Prix du public au Festival international du Film de Toronto
Pour déconstruire les discours haineux, il existe aussi le genre « risqué » de la satire. En voilà une au culot fou, qui a remporté le très convoité Prix du public au festival de Toronto. Jojo, jeune allemand de 10 ans dans les années 1930, a un ami imaginaire du nom d’Adolf Hitler…
Ce Jojo Rabbit est une comédie familiale colorée, enjouée, qui est aussi un cri de rage contre la cruauté de la guerre et la manière dont les adultes imposent leurs dogmes grotesques aux enfants naïfs. Naviguant entre la fantaisie et la tristesse, le bonheur et l’horreur, c’est un film dont l’existence même a de quoi réjouir. Une comédie ? Avec des enfants ? Sur l’antisémitisme ? Et Hitler ? On n’en verra pas deux comme Jojo Rabbit, ça, c’est sûr.

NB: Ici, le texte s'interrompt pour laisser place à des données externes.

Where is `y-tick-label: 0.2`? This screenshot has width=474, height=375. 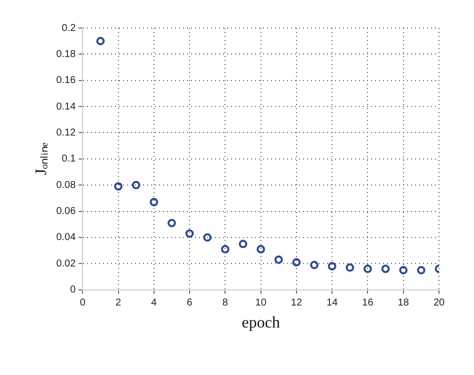 y-tick-label: 0.2 is located at coordinates (69, 28).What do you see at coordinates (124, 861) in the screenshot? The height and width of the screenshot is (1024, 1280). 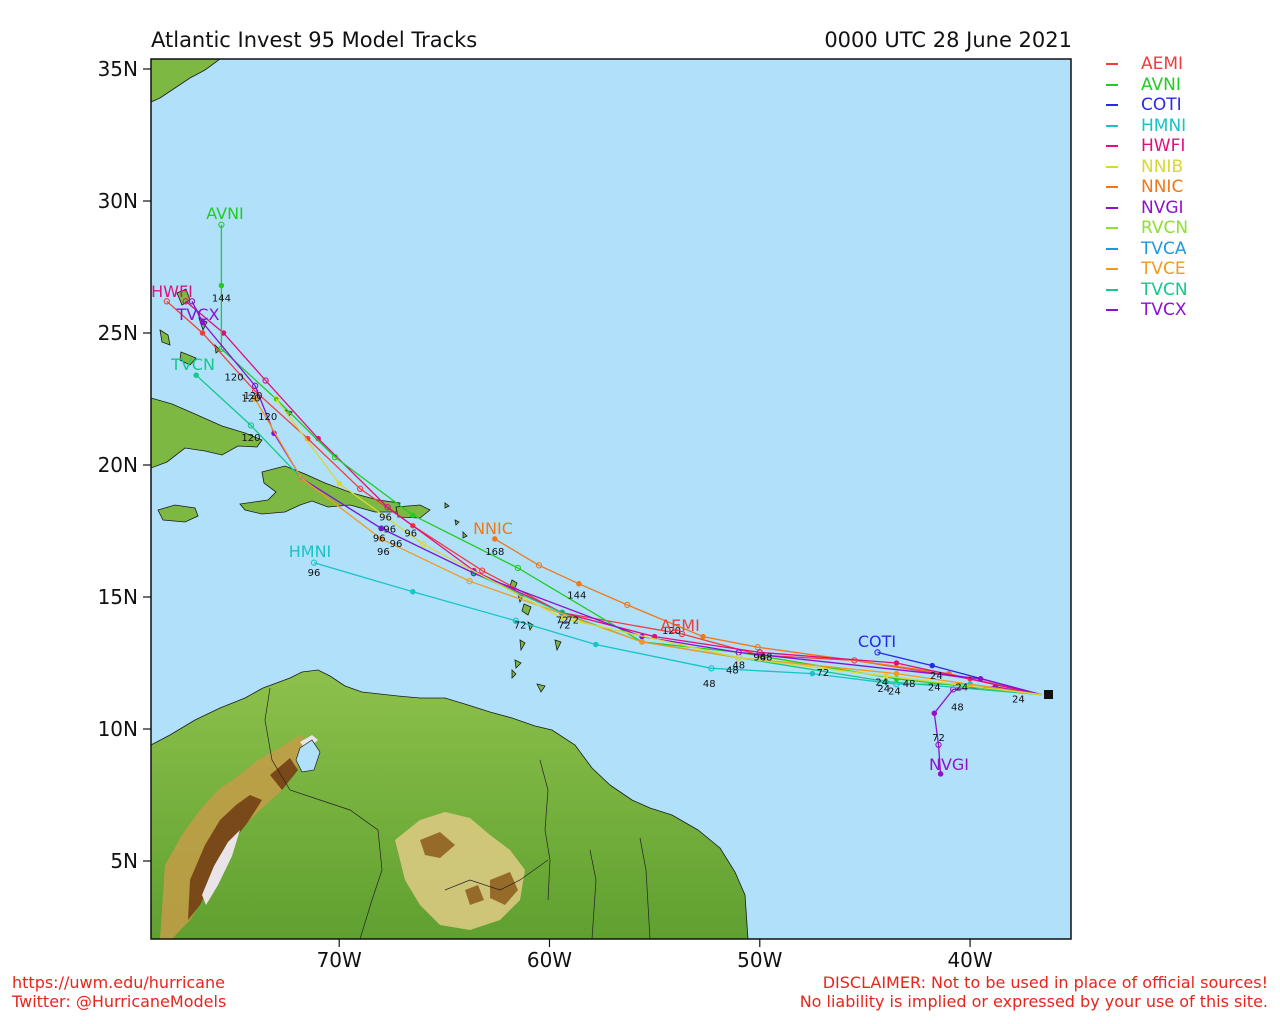 I see `y-tick-label: 5N` at bounding box center [124, 861]. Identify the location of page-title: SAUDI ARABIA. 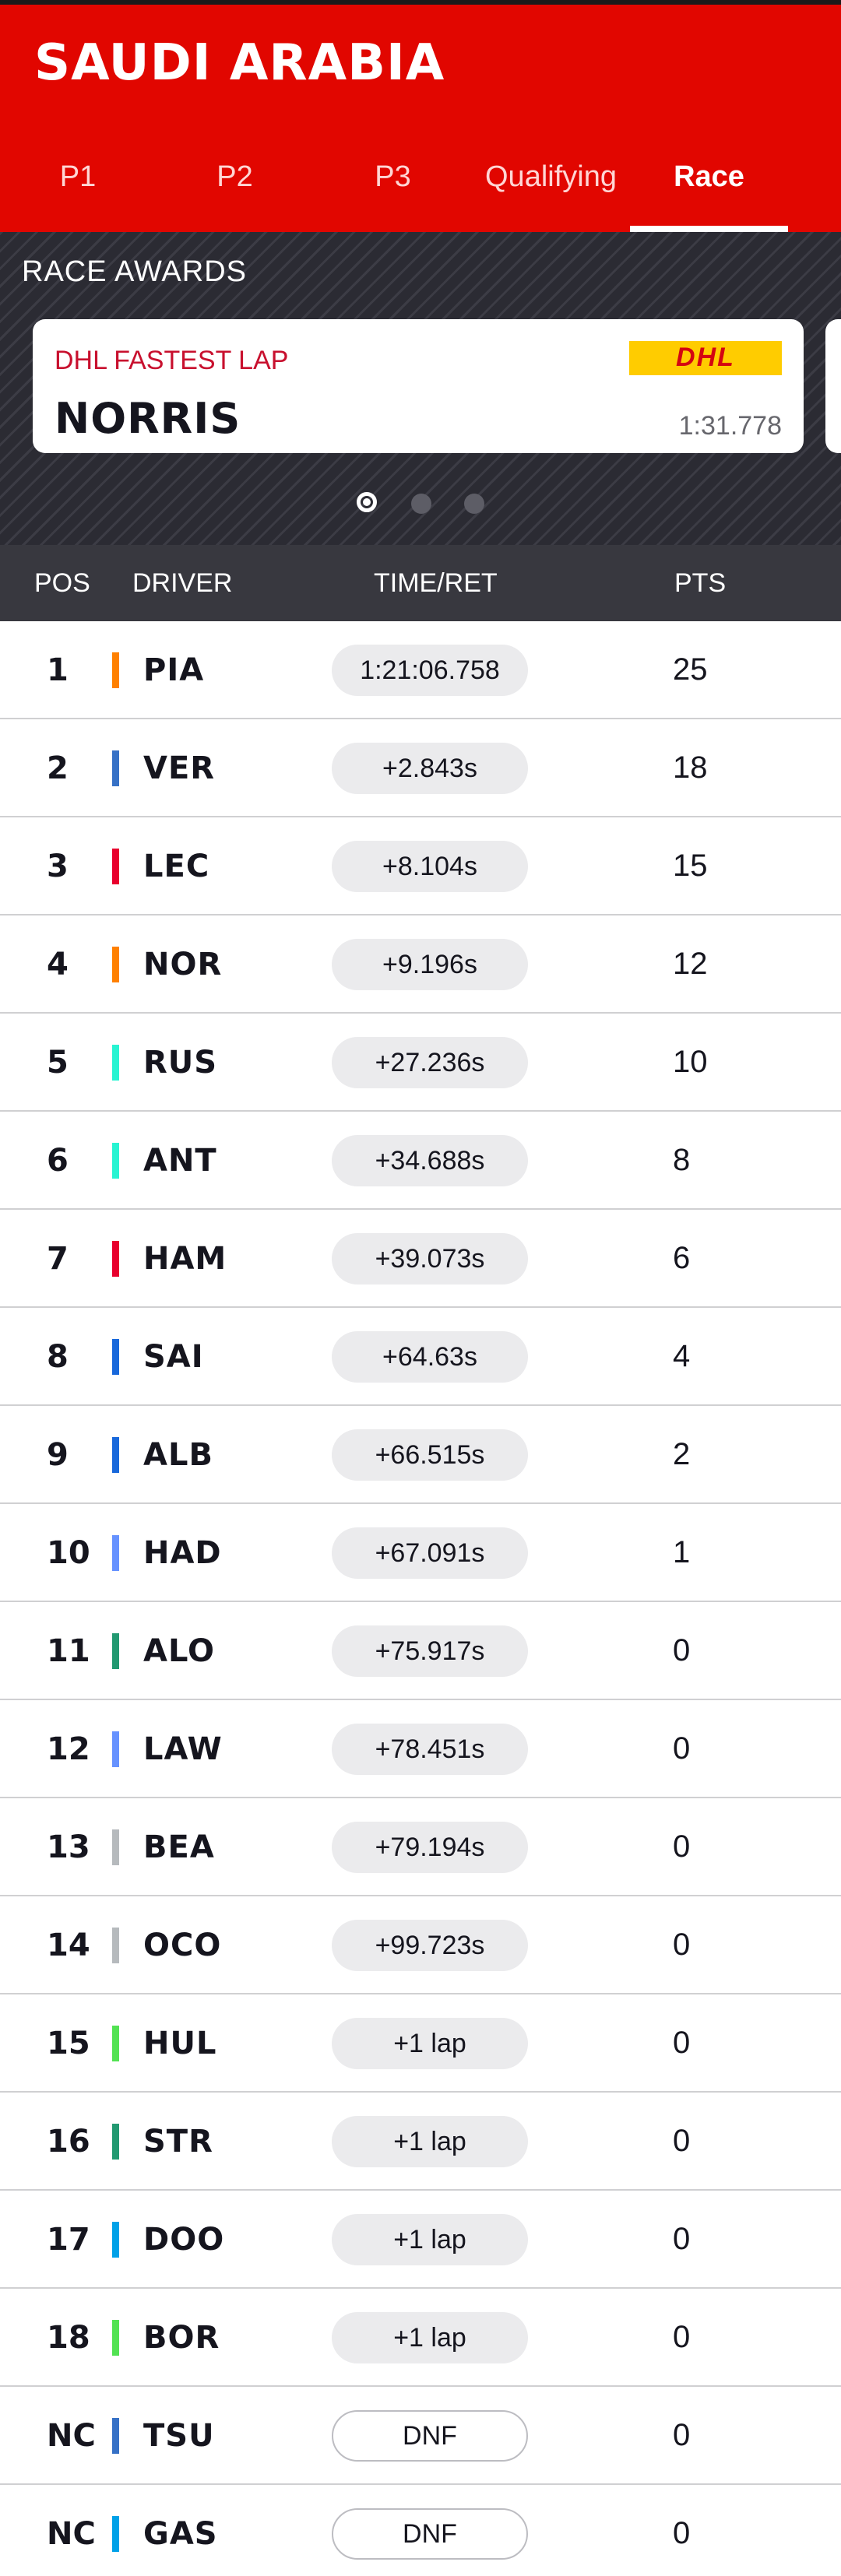
(240, 63).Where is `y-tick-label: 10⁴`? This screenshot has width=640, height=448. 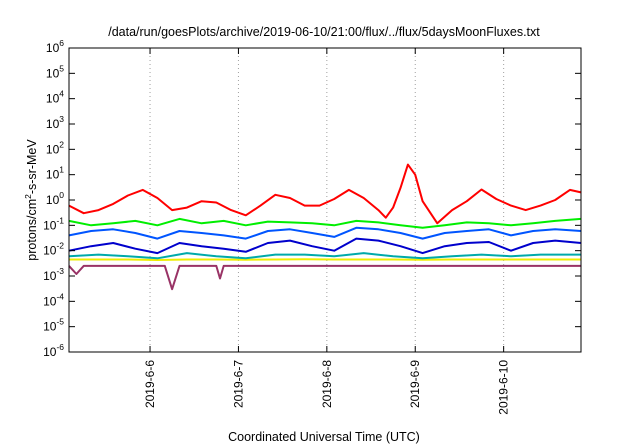 y-tick-label: 10⁴ is located at coordinates (55, 98).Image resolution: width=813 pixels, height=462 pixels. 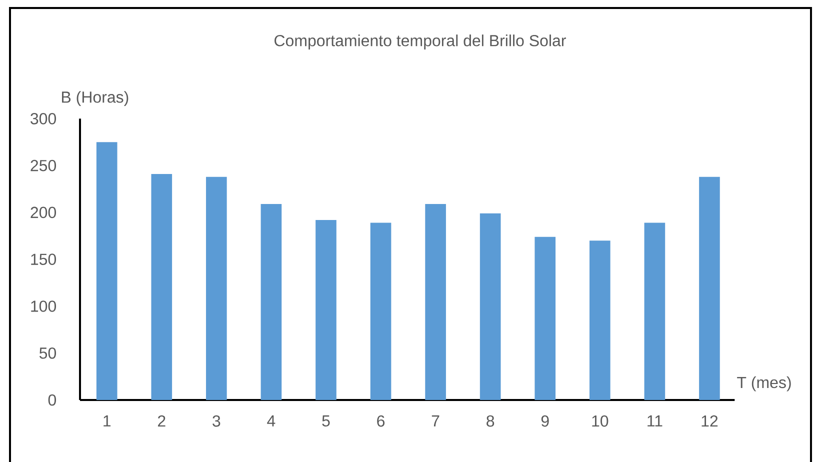 I want to click on y-tick-label: 200, so click(x=43, y=212).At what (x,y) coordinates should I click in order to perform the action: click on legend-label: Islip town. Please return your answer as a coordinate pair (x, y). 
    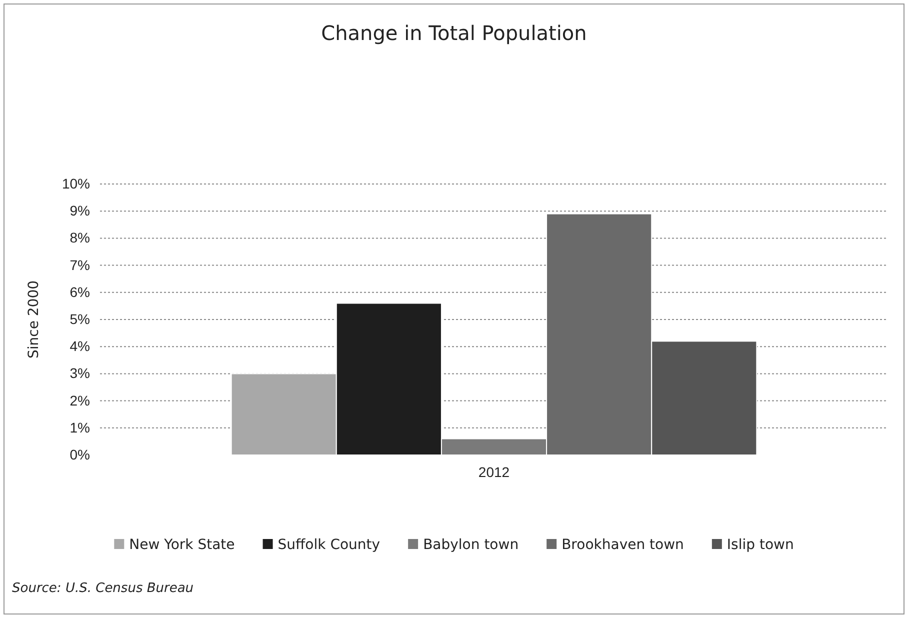
    Looking at the image, I should click on (760, 545).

Johannes Betzler, élevé dans une petite ville allemande, a été nourri de propagande nazie depuis son jeune âge. Hitler est devenu son ami imaginaire, son confident, celui qui lui redonne confiance quand il doute, le remet d’attaque quand, au camp des jeunesses hitlériennes, il subit quolibets et humiliations. Car Johannes, timide et faiblichon, s’il rêve de devenir un guerrier aryen, ne se fait pas moins harceler par ses coreligionnaires. Il suit pourtant les préceptes du Capitaine Klenzendorf qui prend un malin plaisir à leur enseigner l’art de l’autodafé, du lancer de grenade ou du meurtre gratuit. Quand il revient vivre avec sa mère (interprétée par Scarlett Johansson), elle ne semble pas aussi endoctrinée que lui et l’on voit bien qu’elle compose plus avec le régime qu’elle ne l’embrasse. Les choses vont encore se compliquer quand Jojo, flanqué de son Adolf qui ne cesse de débiter ses salades, découvre que celle-ci cache une jeune fille juive chez eux…
C’est une farce, une sombre farce si l’on veut, qui joue la carte du déjanté. Une farce où l’on se permet tout, où les nazis sont des bouffons et les enfants des nazillons en puissance. Ça faisait bien longtemps qu’on n’avait plus vu satire à l’humour si audacieux, et même un peu frimeur ! Mais derrière le côté sale garnement qui fait penser à du Sacha Baron Cohen, il y a un univers qui ressemble furieusement à Wes Anderson, façon Grand Budapest hotel, et Jojo Rabbit a ce mérite, non pas seulement de rire de « tout », mais de montrer par l’absurde le non-sens des idéologies totalitaires, et de lier la terreur réelle que peuvent inspirer les tyrans au ridicule qu’ils ne manquent pas non plus de susciter.